[Exercise materials start]

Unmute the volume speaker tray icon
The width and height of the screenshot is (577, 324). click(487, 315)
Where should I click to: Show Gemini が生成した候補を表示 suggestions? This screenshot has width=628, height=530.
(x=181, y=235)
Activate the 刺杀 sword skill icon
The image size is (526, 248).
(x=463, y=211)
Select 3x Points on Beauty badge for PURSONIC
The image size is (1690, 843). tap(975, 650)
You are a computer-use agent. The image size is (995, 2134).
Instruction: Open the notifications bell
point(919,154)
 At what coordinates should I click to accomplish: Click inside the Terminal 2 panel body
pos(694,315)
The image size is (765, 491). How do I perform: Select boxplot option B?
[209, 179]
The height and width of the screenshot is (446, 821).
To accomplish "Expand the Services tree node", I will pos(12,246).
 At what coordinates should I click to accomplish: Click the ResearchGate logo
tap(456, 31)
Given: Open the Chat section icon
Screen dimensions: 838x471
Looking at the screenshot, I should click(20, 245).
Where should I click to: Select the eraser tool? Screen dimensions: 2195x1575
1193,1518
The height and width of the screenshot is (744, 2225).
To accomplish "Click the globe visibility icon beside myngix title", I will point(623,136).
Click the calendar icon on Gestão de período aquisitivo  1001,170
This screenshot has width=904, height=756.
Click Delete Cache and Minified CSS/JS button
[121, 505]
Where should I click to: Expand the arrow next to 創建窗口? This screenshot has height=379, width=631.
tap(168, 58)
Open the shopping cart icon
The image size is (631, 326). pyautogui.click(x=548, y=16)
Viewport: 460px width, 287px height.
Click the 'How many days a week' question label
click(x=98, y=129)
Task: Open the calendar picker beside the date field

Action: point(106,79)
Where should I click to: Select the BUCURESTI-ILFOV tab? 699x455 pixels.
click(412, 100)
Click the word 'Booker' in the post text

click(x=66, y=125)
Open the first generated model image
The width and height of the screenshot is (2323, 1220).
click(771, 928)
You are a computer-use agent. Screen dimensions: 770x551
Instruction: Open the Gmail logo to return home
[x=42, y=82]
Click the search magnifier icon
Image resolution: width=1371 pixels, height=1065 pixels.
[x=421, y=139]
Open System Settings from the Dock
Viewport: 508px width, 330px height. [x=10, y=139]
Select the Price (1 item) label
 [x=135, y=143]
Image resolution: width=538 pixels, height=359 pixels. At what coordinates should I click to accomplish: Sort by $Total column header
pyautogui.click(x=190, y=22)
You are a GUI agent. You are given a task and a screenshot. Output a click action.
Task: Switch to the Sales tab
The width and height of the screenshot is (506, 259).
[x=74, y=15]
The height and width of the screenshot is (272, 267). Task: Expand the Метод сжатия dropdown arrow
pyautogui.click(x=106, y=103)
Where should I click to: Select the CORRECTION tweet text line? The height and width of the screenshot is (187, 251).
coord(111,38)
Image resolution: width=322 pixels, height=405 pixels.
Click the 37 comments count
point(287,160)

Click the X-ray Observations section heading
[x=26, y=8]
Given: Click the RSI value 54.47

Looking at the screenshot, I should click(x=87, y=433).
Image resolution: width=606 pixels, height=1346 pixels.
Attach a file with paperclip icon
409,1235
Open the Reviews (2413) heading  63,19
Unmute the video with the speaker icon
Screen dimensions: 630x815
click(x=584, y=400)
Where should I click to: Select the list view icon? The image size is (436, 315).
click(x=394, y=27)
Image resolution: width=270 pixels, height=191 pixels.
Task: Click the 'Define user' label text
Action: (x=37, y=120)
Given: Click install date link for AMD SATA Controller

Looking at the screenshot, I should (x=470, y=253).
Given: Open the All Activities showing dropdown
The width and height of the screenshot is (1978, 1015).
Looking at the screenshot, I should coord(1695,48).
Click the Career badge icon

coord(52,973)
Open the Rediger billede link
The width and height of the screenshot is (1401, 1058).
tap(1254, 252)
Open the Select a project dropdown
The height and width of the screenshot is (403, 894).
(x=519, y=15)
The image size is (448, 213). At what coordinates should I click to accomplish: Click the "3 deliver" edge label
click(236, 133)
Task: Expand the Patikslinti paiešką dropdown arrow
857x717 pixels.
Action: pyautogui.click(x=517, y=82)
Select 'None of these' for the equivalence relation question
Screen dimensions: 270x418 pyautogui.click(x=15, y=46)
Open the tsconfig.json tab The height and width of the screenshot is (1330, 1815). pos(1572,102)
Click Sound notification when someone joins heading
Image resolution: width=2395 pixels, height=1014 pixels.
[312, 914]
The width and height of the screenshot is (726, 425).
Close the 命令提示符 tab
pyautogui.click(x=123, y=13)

[Exercise materials end]

> **Given instruction**
Set down the data from the start of the records up to and including the line that contains "pos(694,315)", reproducing each line without any change.

> **Solution to this problem**
Unmute the volume speaker tray icon
The width and height of the screenshot is (577, 324). click(487, 315)
Where should I click to: Show Gemini が生成した候補を表示 suggestions? This screenshot has width=628, height=530.
(x=181, y=235)
Activate the 刺杀 sword skill icon
The image size is (526, 248).
(x=463, y=211)
Select 3x Points on Beauty badge for PURSONIC
The image size is (1690, 843). tap(975, 650)
You are a computer-use agent. The image size is (995, 2134).
Instruction: Open the notifications bell
point(919,154)
 At what coordinates should I click to accomplish: Click inside the Terminal 2 panel body
pos(694,315)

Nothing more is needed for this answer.